L’otalgie s’intègre dans une névralgie caractérisée par des douleurs violentes paroxystiques de brève durée, de topographie en général précise avec l’existence de période réfractaire entre les crises, absence de signe neurologique déficitaire et parfois le caractère provoqué par la douleur (zone gâchette).

• Névralgie isolée du glosso-pharyngien où la douleur siège au niveau de la région amygdalienne et de la base de langue irradiant vers l’oreille.

• Névralgie du trijumeau où la douleur irradie vers l’oreille parce que la névralgie intéresse la branche mandibulaire du trijumeau.

• Névralgie du pneumogastrique.

5- Algies neurovasculaires de la face :

L’otalgie s’intègre dans une douleur violente, pulsatile d’une partie plus ou moins importante de la face durant plusieurs minutes ou plus longtemps.

La douleur s’accompagne volontiers de phénomènes vasomoteurs (douleurs de la face, larmoiement, rhinorrhée).
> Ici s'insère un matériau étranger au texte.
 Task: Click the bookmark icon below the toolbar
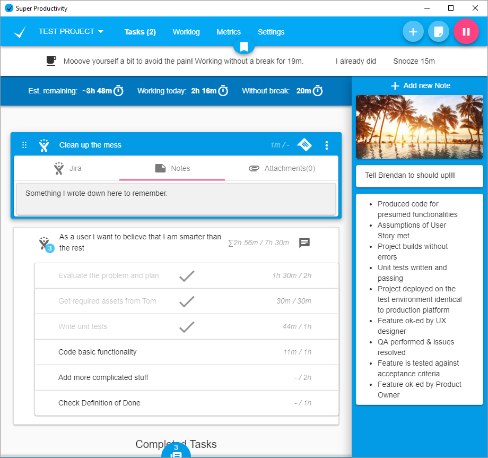(x=244, y=46)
6- Algies auriculaires typiques :

Nous ne citons que des syndromes où l’otalgie peut exister :

• artérite temporale de Horton qui associe température, arthralgie, algie temporale à type de paresthésies, de picotements et de brûlures, induration battante de l’artère temporale, vitesse de sédimentation très augmentée. Le diagnostic est confirmé par la biopsie artérielle ;

• syndrome de l’artère temporale superficielle de Chavany avec douleurs centrées sur le trajet de l’artère temporale qui diminue lorsque l’on comprime la carotide ou lorsque le sujet se couche ;

• syndrome du nerf auriculo-temporal de Frey correspondant à des bouffées vasomotrices avec hypersudation de la région pré-auriculaire parotidienne survenant après une parotidectomie ou lors des repas ;

• otalgies par contraction prolongée des muscles du cou ;

• équivalents migraineux de la région péri-auriculaire.